Problem to work on -
Output the entries word for word. Omit images.

Study material -
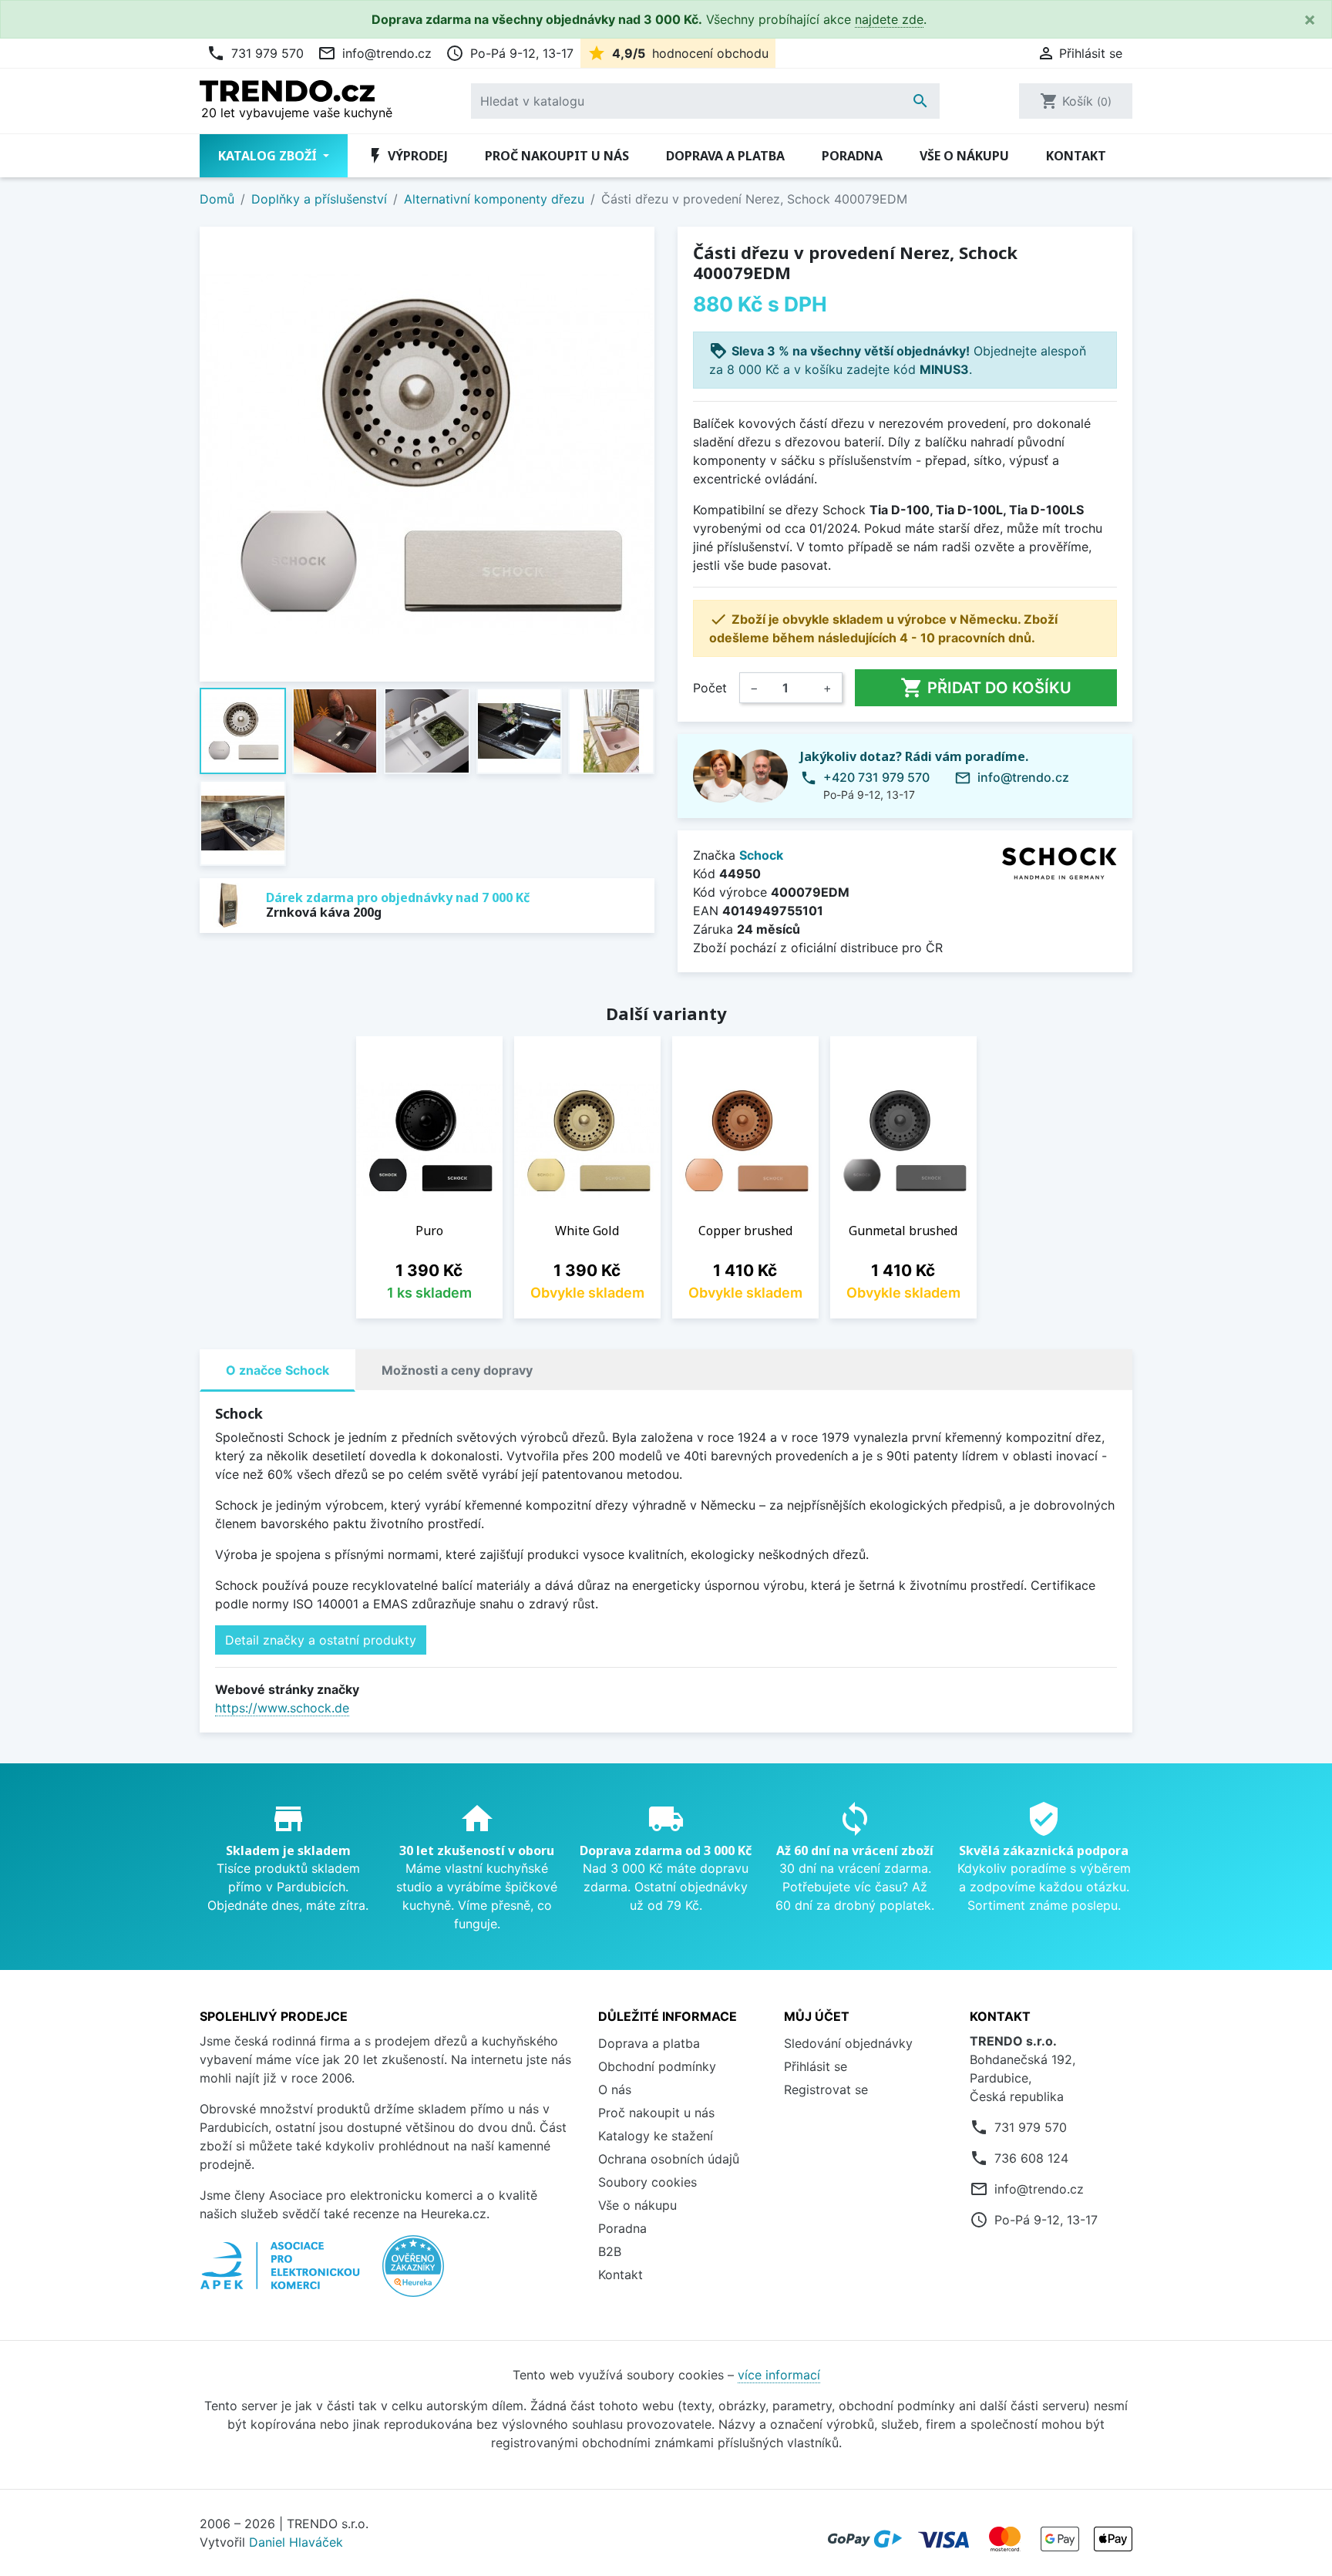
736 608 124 (1031, 2158)
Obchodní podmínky (657, 2066)
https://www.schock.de (282, 1708)
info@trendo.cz (375, 53)
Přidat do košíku (985, 687)
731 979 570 (255, 53)
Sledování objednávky (848, 2043)
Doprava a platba (725, 155)
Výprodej (407, 155)
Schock (761, 855)
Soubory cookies (647, 2182)
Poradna (852, 155)
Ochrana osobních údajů (668, 2159)
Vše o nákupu (964, 155)
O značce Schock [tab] (277, 1370)
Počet (710, 687)
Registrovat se (826, 2089)
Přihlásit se (815, 2066)
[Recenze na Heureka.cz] (413, 2273)
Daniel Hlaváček (296, 2542)
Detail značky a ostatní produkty (320, 1640)
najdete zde (889, 19)
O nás (614, 2089)
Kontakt (1076, 155)
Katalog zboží (269, 155)
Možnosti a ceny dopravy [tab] (457, 1370)
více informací (779, 2374)
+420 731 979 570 (876, 777)
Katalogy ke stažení (655, 2135)
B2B (609, 2251)
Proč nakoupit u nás (557, 155)
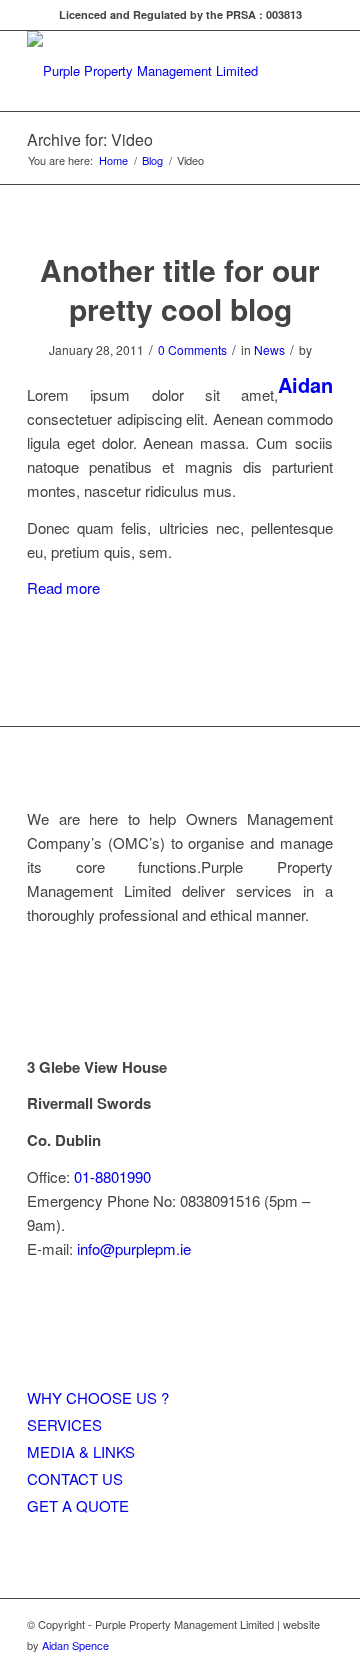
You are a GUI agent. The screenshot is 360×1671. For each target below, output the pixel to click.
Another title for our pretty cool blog (180, 289)
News (269, 349)
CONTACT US (75, 1478)
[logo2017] (149, 71)
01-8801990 (112, 1176)
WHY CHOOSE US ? (98, 1397)
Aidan (305, 384)
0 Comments (192, 349)
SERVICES (64, 1424)
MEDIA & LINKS (81, 1451)
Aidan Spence (75, 1645)
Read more (63, 587)
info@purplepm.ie (134, 1248)
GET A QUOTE (78, 1505)
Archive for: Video (90, 139)
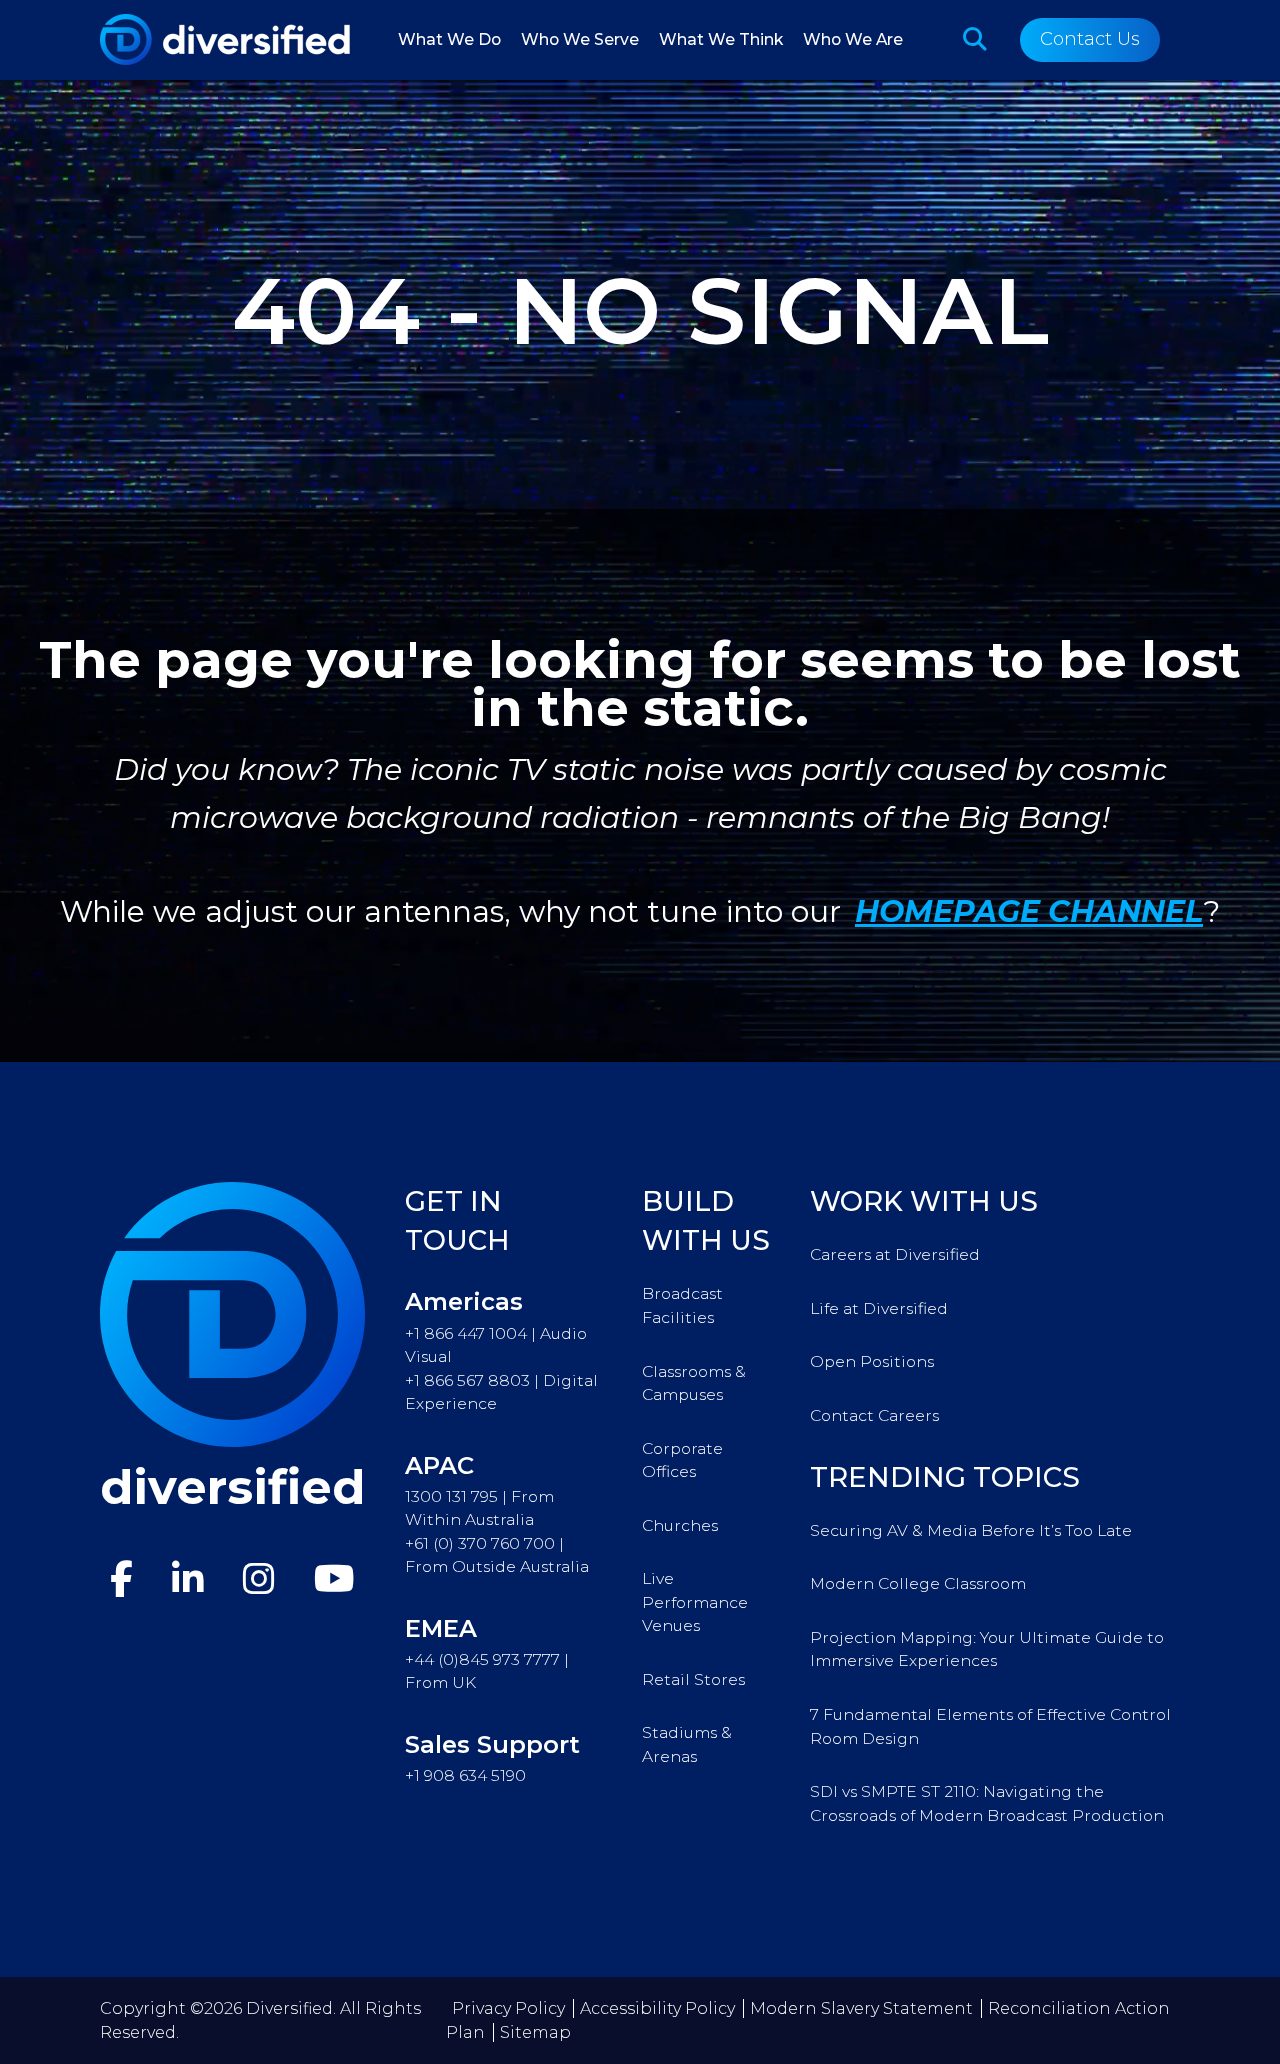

Exercise answer -
736 608 124 (1031, 2158)
Obchodní podmínky (657, 2066)
https://www.schock.de (282, 1708)
info@trendo.cz (375, 53)
Přidat do košíku (985, 687)
731 979 570 (255, 53)
Sledování objednávky (848, 2043)
Doprava a platba (725, 155)
Výprodej (407, 155)
Schock (761, 855)
Soubory cookies (647, 2182)
Poradna (852, 155)
Ochrana osobních údajů (668, 2159)
Vše o nákupu (964, 155)
O značce Schock [tab] (277, 1370)
Počet (710, 687)
Registrovat se (826, 2089)
Přihlásit se (815, 2066)
[Recenze na Heureka.cz] (413, 2273)
Daniel Hlaváček (296, 2542)
Detail značky a ostatní produkty (320, 1640)
najdete zde (889, 19)
O nás (614, 2089)
Kontakt (1076, 155)
Katalog zboží (269, 155)
Možnosti a ceny dopravy [tab] (457, 1370)
více informací (779, 2374)
+420 731 979 570 (876, 777)
Katalogy ke stažení (655, 2135)
B2B (609, 2251)
Proč nakoupit u nás (557, 155)
You are a GUI agent. The screenshot is 360×1671. For each target below, output the pixel to click.
Another title for our pretty cool blog (180, 289)
News (269, 349)
CONTACT US (75, 1478)
[logo2017] (149, 71)
01-8801990 (112, 1176)
WHY CHOOSE US ? (98, 1397)
Aidan (305, 384)
0 Comments (192, 349)
SERVICES (64, 1424)
MEDIA & LINKS (81, 1451)
Aidan Spence (75, 1645)
Read more (63, 587)
info@purplepm.ie (134, 1248)
GET A QUOTE (78, 1505)
Archive for: Video (90, 139)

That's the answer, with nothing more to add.